Document Understanding 25.6 Public Preview Release: So many cool features, you'll read this twice

Monica_Secelean · June 18, 2025, 9:16am

We’re thrilled to announce June is coming with many awesome features, all extremely valuable and long awaited!

Page Reordering in Classification Station

Yes, we know, long overdue… but finally here!

The page reordering feature allows users, during classification validation, to correct any out-of-order pages, so that the DU process downstream (extraction, extraction validation) will execute on the correct order of pages.

All you need to do is update your IntelligentOCR.Activities pack to 6.25.0-preview or higher, go to the Create Document Classification Action or Present Classification Station activity, and set the EnablePageReordering input argument to True.

Once you do that,

you can start dragging and dropping pages from any position to any other position
you can start dragging and dropping sections (once separated) up and down - this is really useful if you really need documents incoming in a certain order in your automation
you will notice the displayed document also shows you the pages in the “corrected” order, so that the human reviewing the document can see the final “order” of the pages in a natural flow and not have to do mental juggling

Important notes:

Enabling Page Reordering DOES NOT alter the document being processed. It instead collects the correct page information in the ClassificationResult array output. You can then use that information (look for the PageRange new property of the result) to do what’s needed in your automation, or pass it along for data extraction, and the DataExtractionScope will know what to do with it
This feature will also be available for the DocumentUnderstanding.Activities pack in a short while.
This is a preview package with a boatload of features, if you find any bugs please let us know and we’ll squash them before the GA release!

Compact View in Validation Station

There’s almost no DU automation that doesn’t need human validation of extracted data at one point or another… And for high volume use cases, the Human Validators go through hundreds of documents a day. We’re now ready to present what we’ve been working on to make your lives easier!

First for the techies: update your IntelligentOCR.Activities pack to 6.25.0-preview or higher, go to the Create Document Validation Action or Present Validation Station activity, and set the DisplayMode input argument to Compact.

Dataset entries
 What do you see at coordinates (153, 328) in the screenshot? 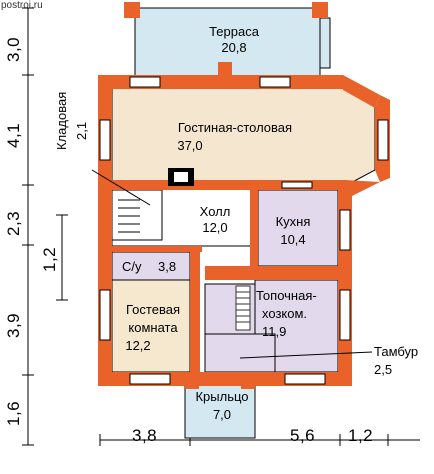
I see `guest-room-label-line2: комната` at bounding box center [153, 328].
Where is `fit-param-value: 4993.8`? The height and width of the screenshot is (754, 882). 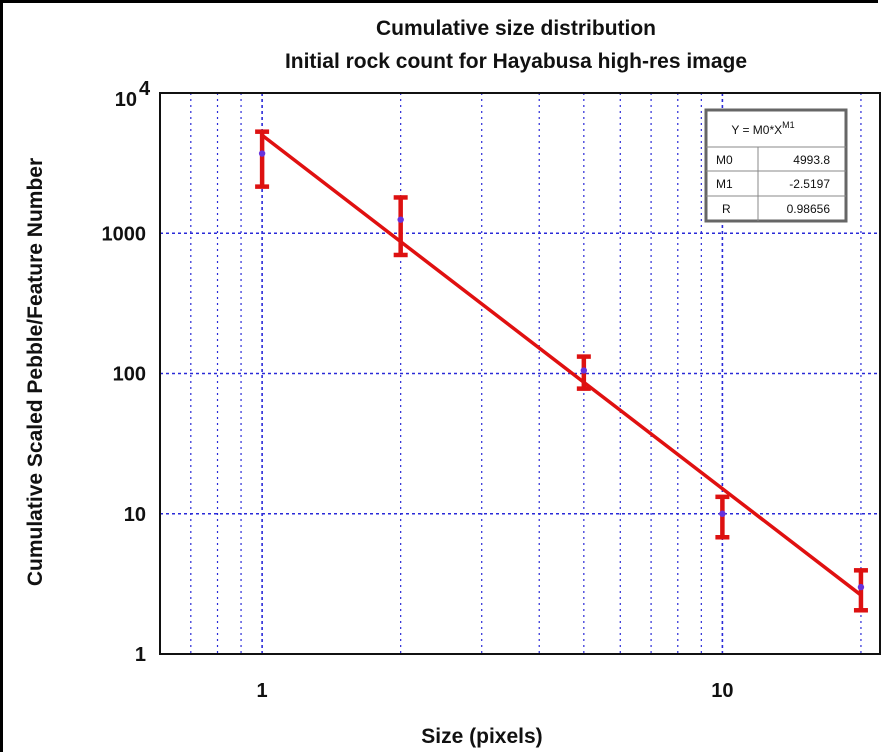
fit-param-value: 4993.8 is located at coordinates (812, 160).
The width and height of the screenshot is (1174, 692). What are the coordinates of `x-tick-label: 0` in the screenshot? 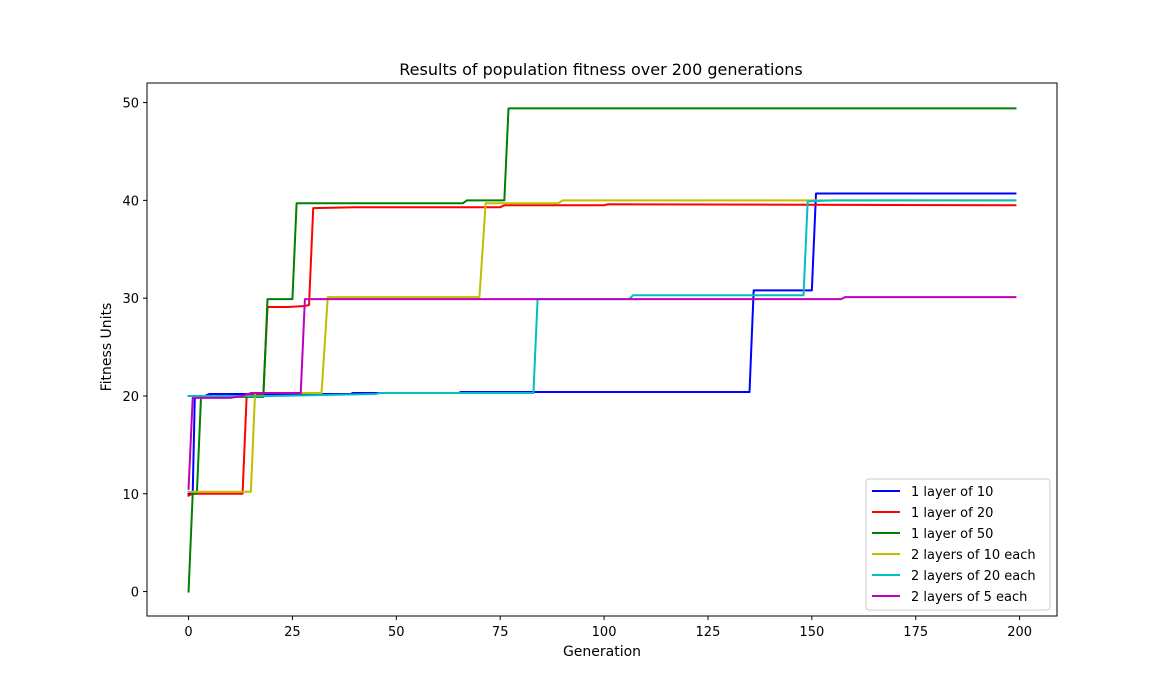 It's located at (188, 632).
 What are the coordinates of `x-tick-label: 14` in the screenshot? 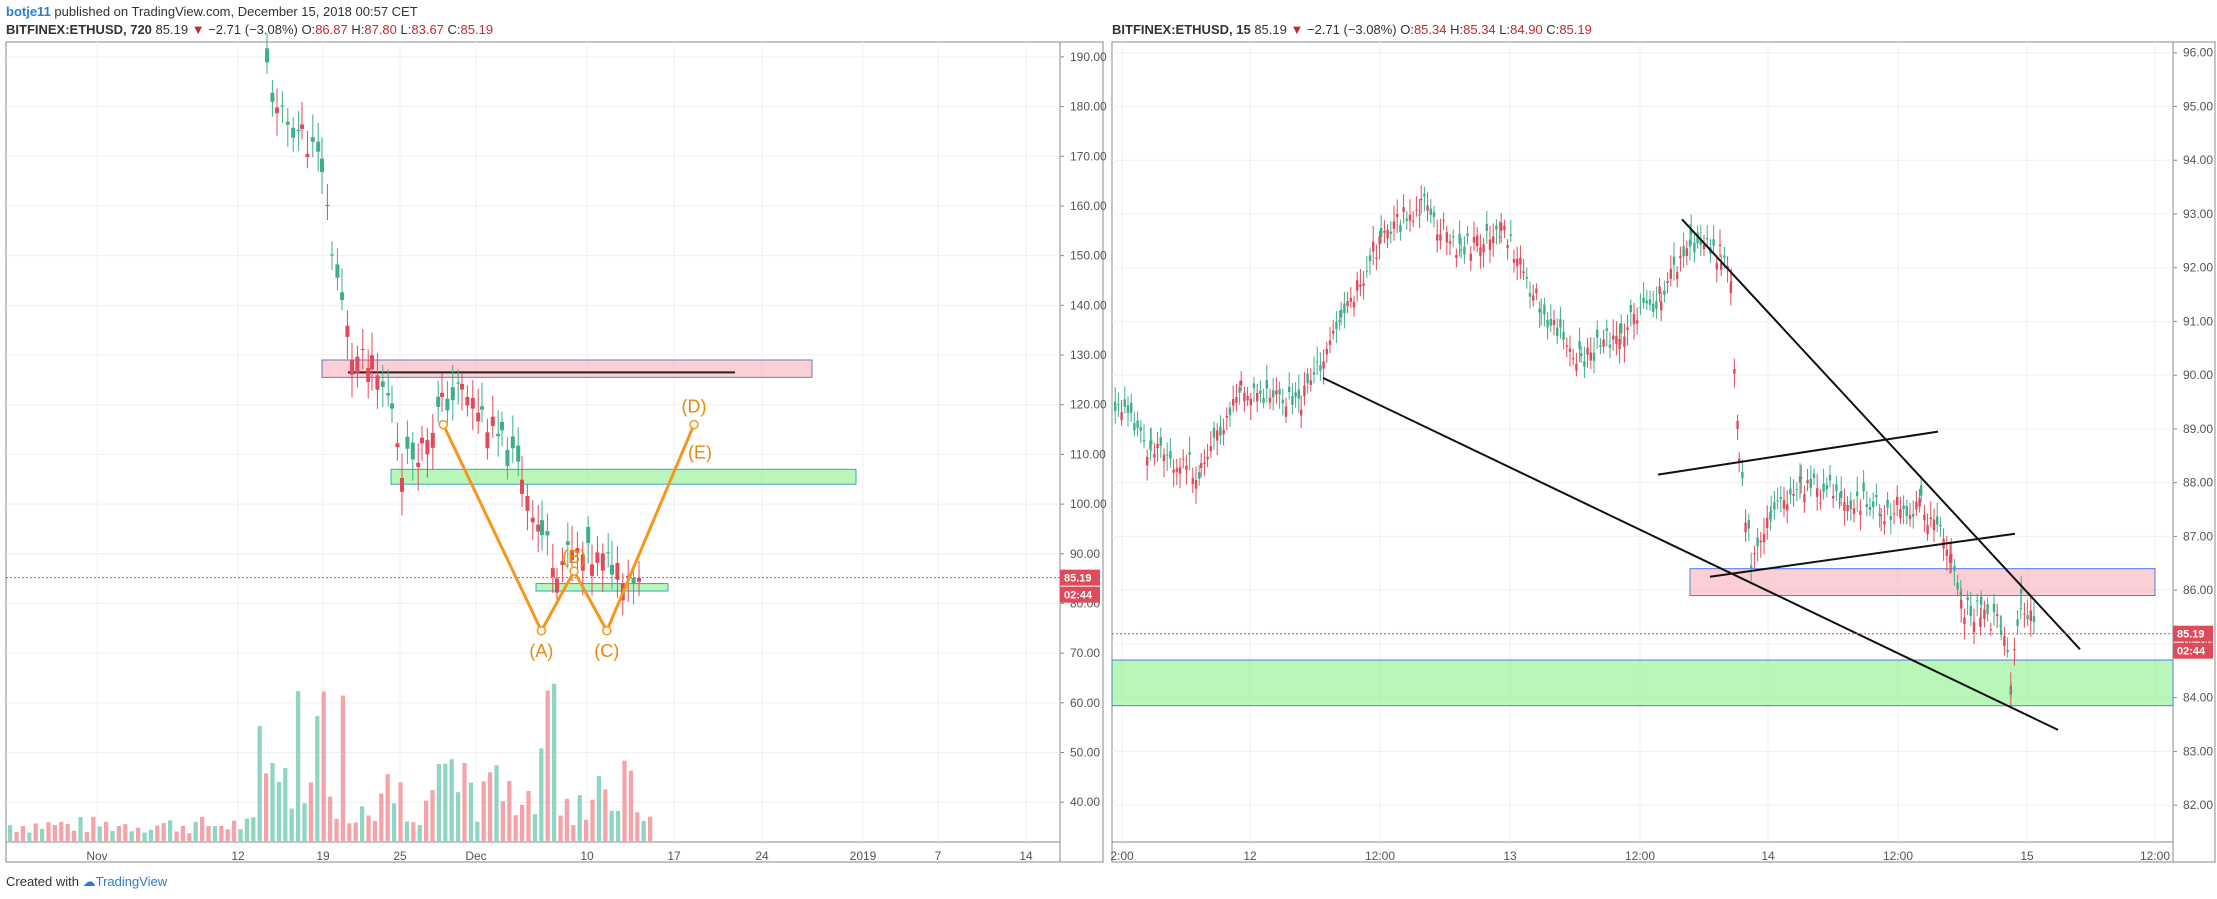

Problems to solve
- 1) Answer these questions from the release announcement:
(a) Which input argument must be set to True to turn on page reordering?
(b) Which new property of the result holds the corrected page information?
(c) To what value should the DisplayMode input argument be set?
- 2) Revise the records from their start down through the line containing "fit-param-value: 4993.8 is", replacing "screenshot" with "image" and changing nothing else. Leave the pictures out.

Answers below
- 1)
(a) EnablePageReordering
(b) PageRange
(c) Compact

- 2)
 What do you see at coordinates (153, 328) in the image? 
I see `guest-room-label-line2: комната` at bounding box center [153, 328].
Where is `fit-param-value: 4993.8`? The height and width of the image is (754, 882). 
fit-param-value: 4993.8 is located at coordinates (812, 160).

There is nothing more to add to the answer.